-- Record extracts follows --

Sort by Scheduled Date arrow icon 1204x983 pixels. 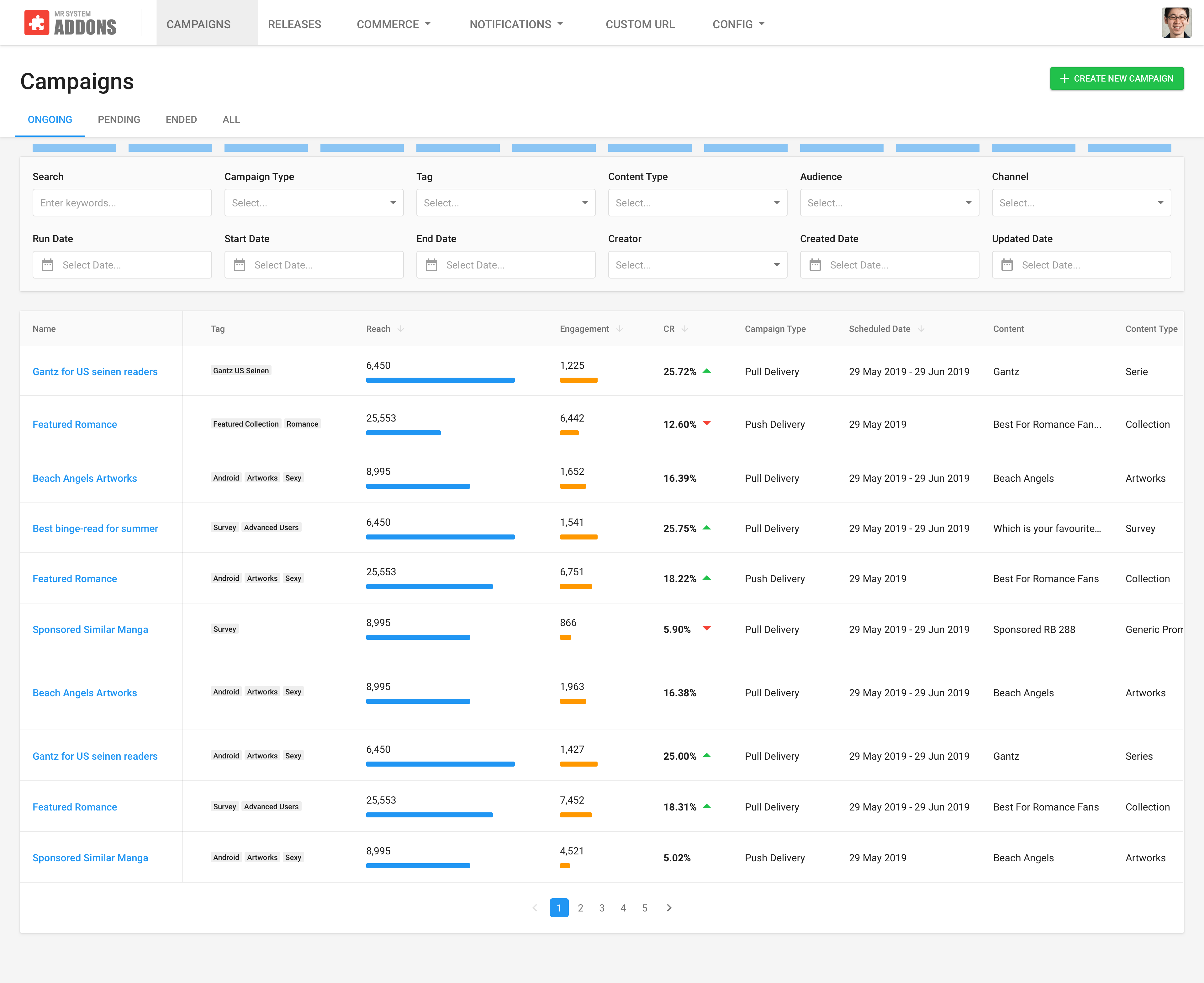pyautogui.click(x=921, y=329)
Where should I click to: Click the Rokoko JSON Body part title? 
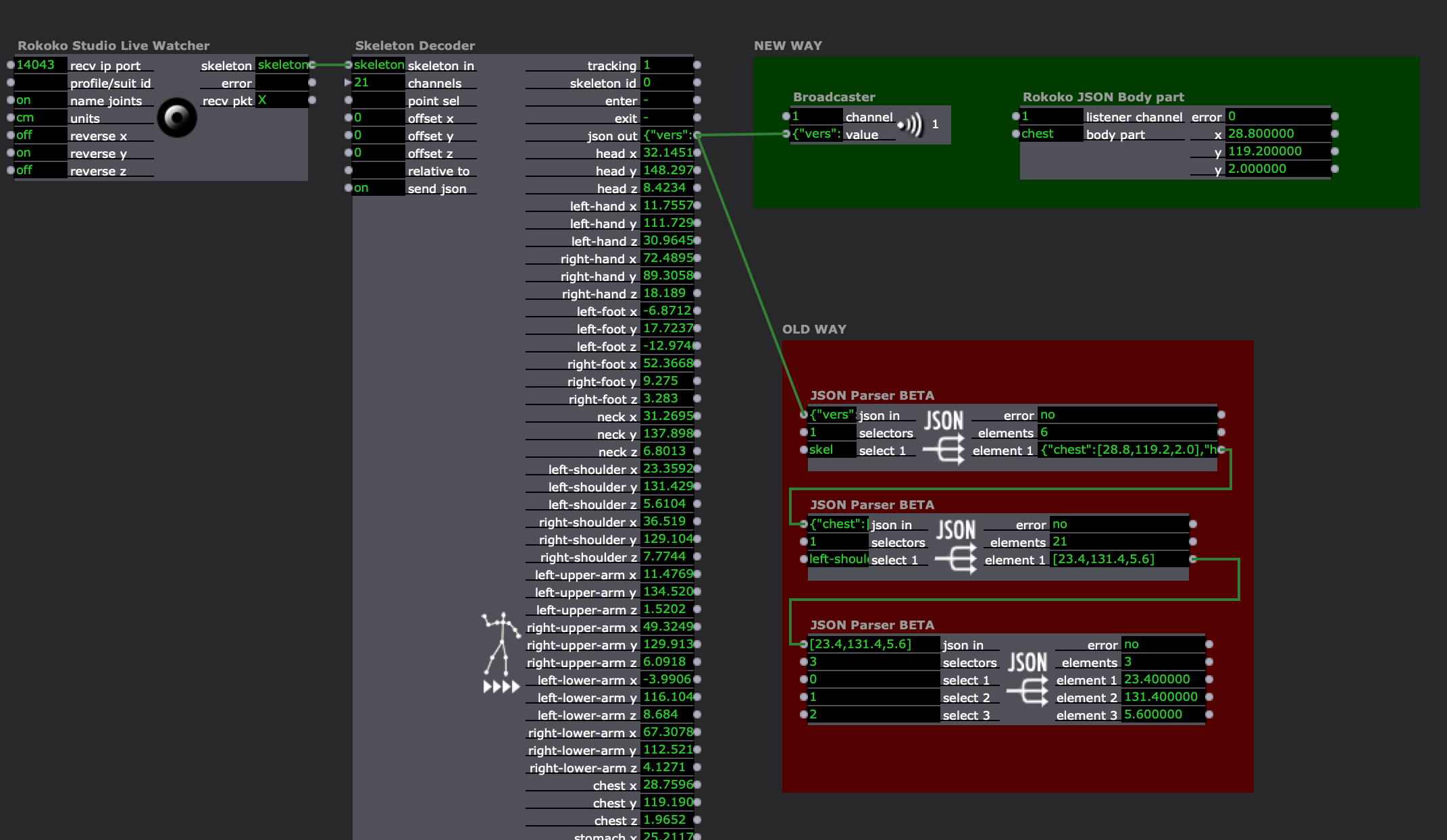[1103, 97]
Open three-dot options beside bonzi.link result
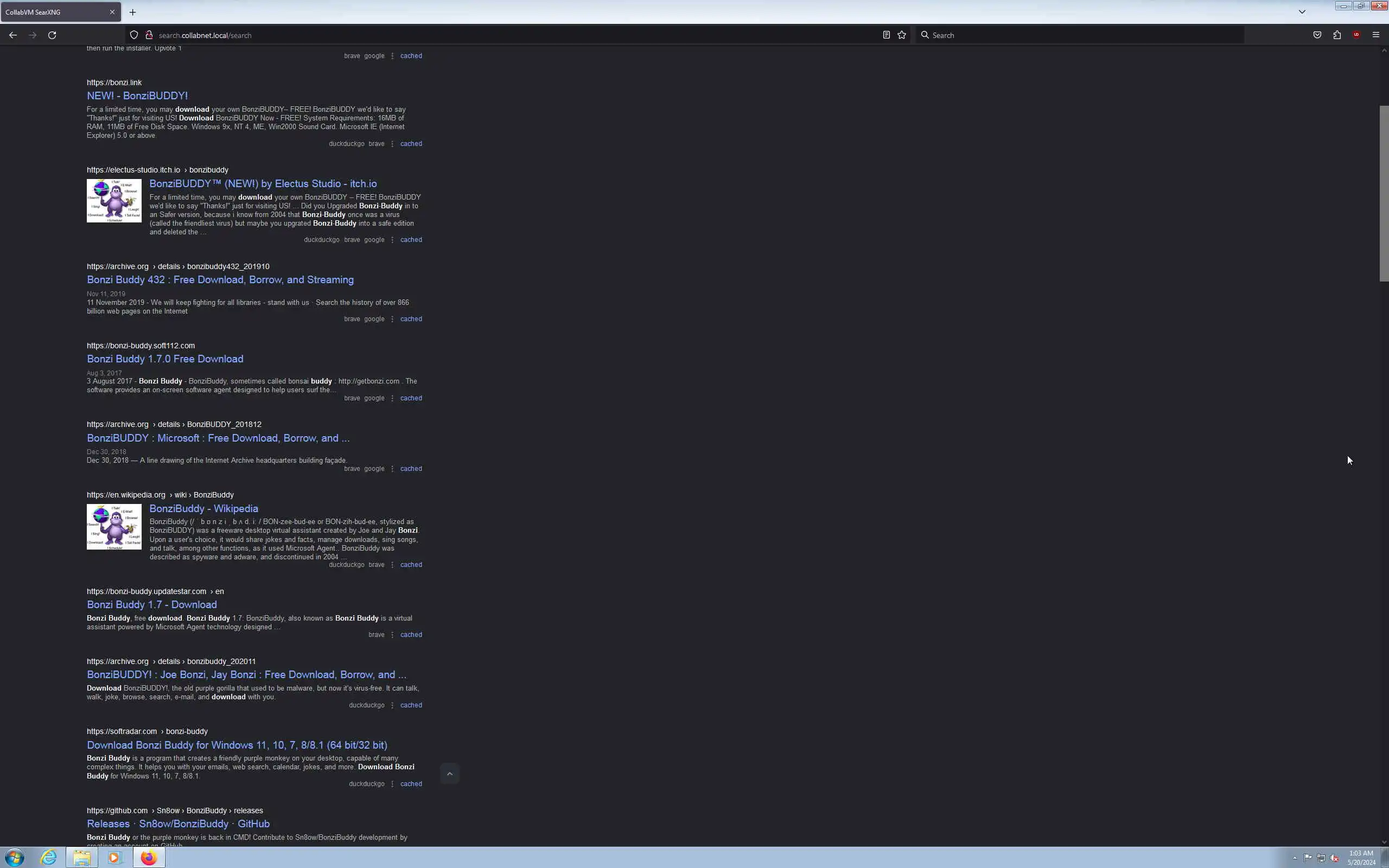The height and width of the screenshot is (868, 1389). tap(392, 144)
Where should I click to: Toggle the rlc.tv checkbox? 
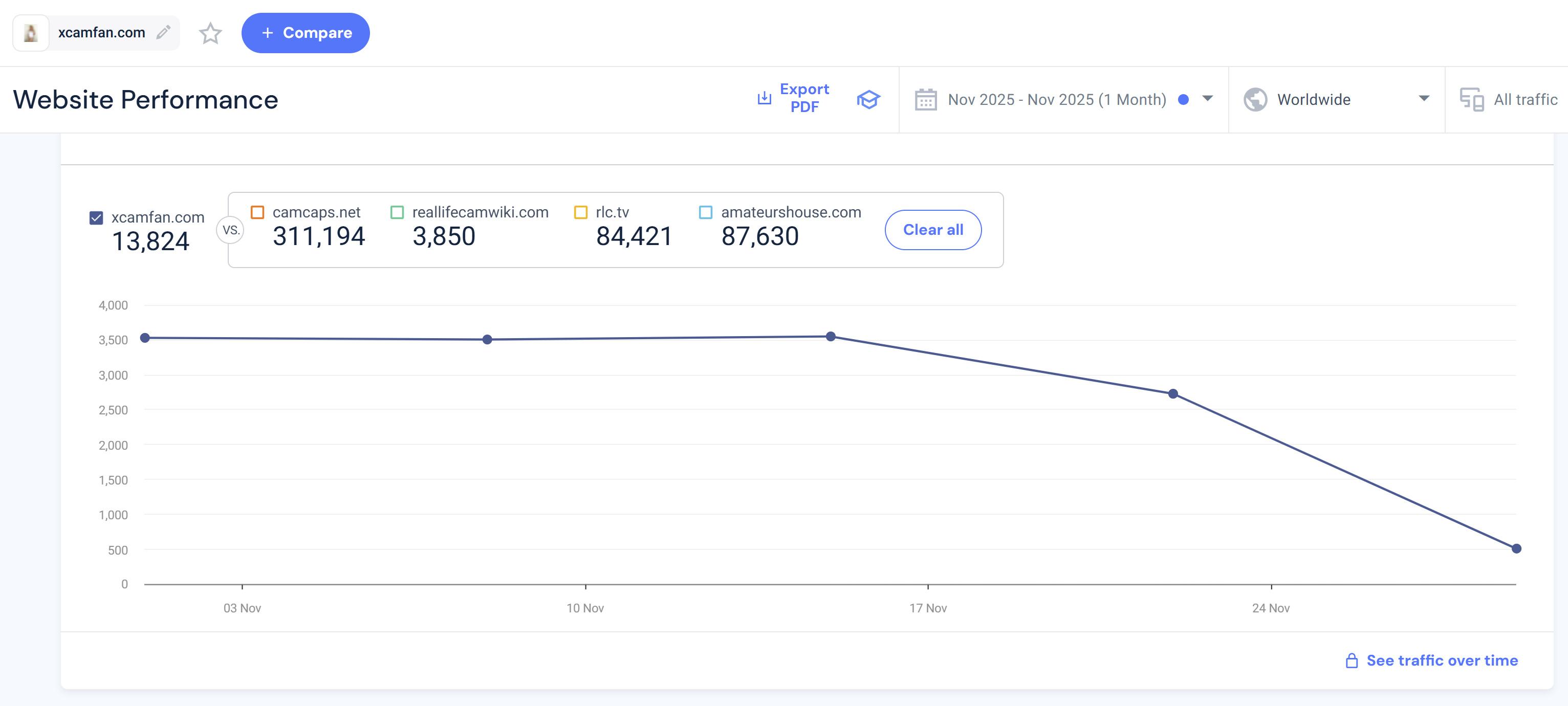click(581, 212)
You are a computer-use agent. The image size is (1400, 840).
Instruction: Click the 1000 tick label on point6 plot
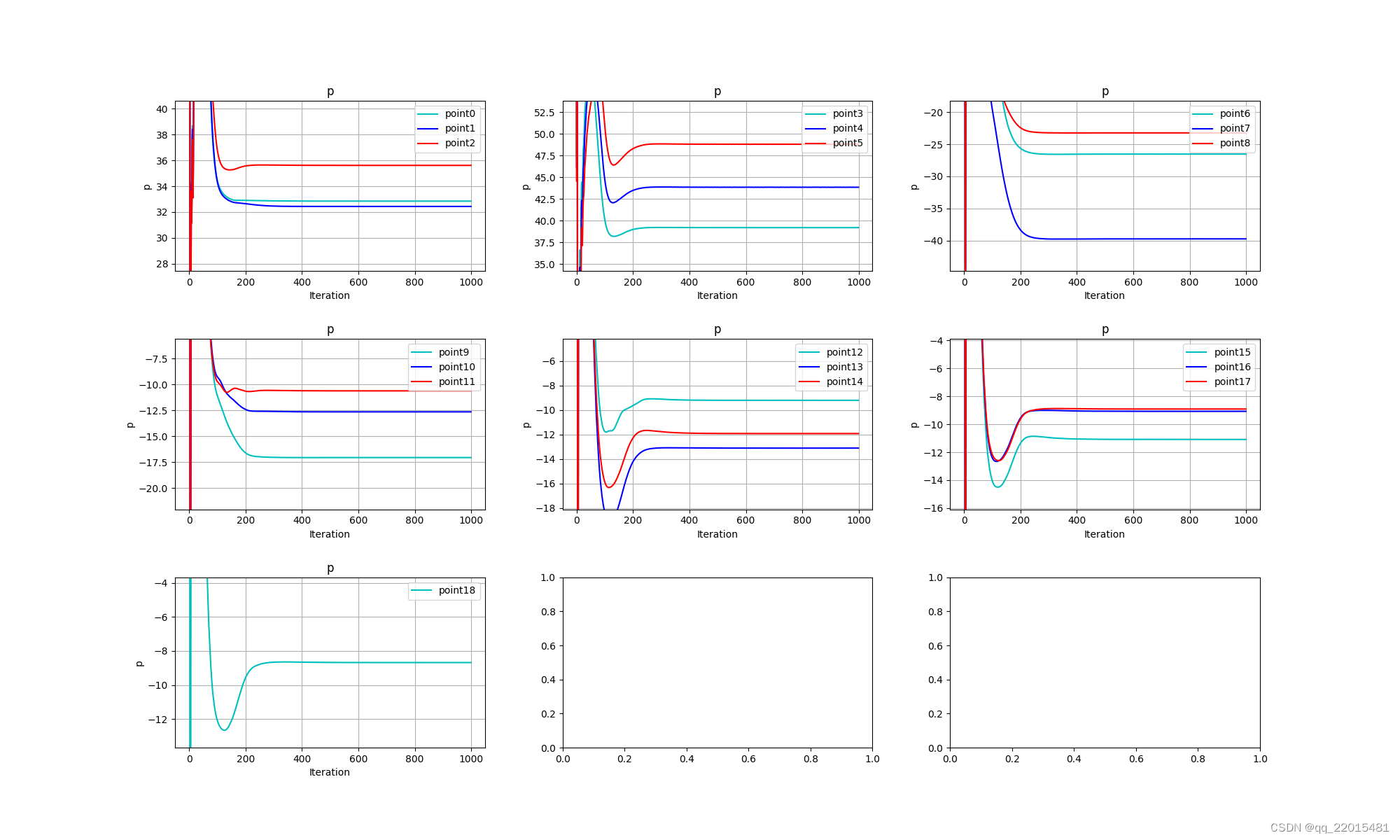point(1247,283)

-- Record extracts concluded --

Work item: Once the line containing "Instruction: Click the" is found in the records above, it and every line after it up to the last must be repeated exactly, without pictures.

Reply:
Instruction: Click the 1000 tick label on point6 plot
point(1247,283)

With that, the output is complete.